В том, что он утаил тот приступ, не было ни удальства, ни мальчишества. Его в тот год и сверху, и снизу трясли — те и другие чересчур настойчиво заботились о его здоровье, и в этих заботах Николай Зиновьевич не без основания усмотрел попытку отправить его на пенсию. А на пенсию, надо признаться, не хотелось. Помимо честолюбивого упорства было другое, что заставило Николая Зиновьевича всеми способами задержаться на директорской должности: он сам себе дал слово устроить будущее сына, а потом уж уйти. Он с полгода терпеливо сносил обходительные намеки на уход, и не напрасно — от него надолго отстали.
Но, оказывается, радость иногда, как и нерадость, идет сердцу поперек. Выдержав то, что Николай Зиновьевич называл борьбой, сердце сплоховало.

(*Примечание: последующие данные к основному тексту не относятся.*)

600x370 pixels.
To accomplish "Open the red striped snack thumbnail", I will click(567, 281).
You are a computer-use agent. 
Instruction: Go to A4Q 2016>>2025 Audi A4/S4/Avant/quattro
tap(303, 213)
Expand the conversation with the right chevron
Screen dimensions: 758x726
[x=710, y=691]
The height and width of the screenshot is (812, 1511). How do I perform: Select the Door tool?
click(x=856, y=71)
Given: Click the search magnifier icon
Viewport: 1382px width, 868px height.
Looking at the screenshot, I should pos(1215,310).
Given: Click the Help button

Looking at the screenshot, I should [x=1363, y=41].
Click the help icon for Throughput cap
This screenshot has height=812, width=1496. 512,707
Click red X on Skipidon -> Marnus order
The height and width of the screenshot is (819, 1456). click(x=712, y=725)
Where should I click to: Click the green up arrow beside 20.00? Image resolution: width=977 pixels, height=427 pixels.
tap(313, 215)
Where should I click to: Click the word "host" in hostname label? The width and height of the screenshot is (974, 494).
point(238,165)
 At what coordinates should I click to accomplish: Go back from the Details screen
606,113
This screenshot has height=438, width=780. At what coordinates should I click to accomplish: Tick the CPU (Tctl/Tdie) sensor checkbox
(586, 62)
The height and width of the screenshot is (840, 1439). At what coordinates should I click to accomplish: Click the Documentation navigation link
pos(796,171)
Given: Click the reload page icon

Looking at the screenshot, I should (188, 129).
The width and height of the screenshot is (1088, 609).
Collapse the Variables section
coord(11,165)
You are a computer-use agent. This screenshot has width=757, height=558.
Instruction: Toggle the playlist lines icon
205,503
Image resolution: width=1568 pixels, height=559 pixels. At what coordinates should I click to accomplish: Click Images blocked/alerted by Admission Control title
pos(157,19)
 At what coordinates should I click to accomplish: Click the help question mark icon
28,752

И, хотя он еще тянул почти год, дальше стало невмоготу. Николай Зиновьевич послушался полковника и сам — правда, прежде он уверился, что у Игоря выходит все так, как он думал, — по доброй воле принялся хлопотать об уходе с работы. Проводили его как надо — со всякими почестями, подарками, с похвальным словом.
Какое-то время Николай Зиновьевич ходил сам не свой, в конце концов смирился с новым положением, даже рассердился: чего это он так? Чего унывать, поживи, батенька, для себя.
Для спокойной жизни, казалось, у него было все. Он, по его мнению, сделал немало, чтобы быть довольным собой. Своя жизнь виделась ему достойной того, чтобы она была описана, и Николай Зиновьевич, предварительно договорившись с издательскими работниками, сел за книгу воспоминаний. Сначала книга не шла, и не только потому что недоставало литературного навыка, а по гораздо более серьезной причине.
В ряду событий, которые полно или частично должны были войти в воспоминания, попадались явно не подлежащие оглашению. И тогда Николай Зиновьевич лишний раз удивился изворотливости ума человеческого, в данном случае собственного, научившегося управлять памятью так, что многое из того, чем Николай Зиновьевич мог остаться недовольным, не выходило наружу, продолжало лежать в глубоких тайниках.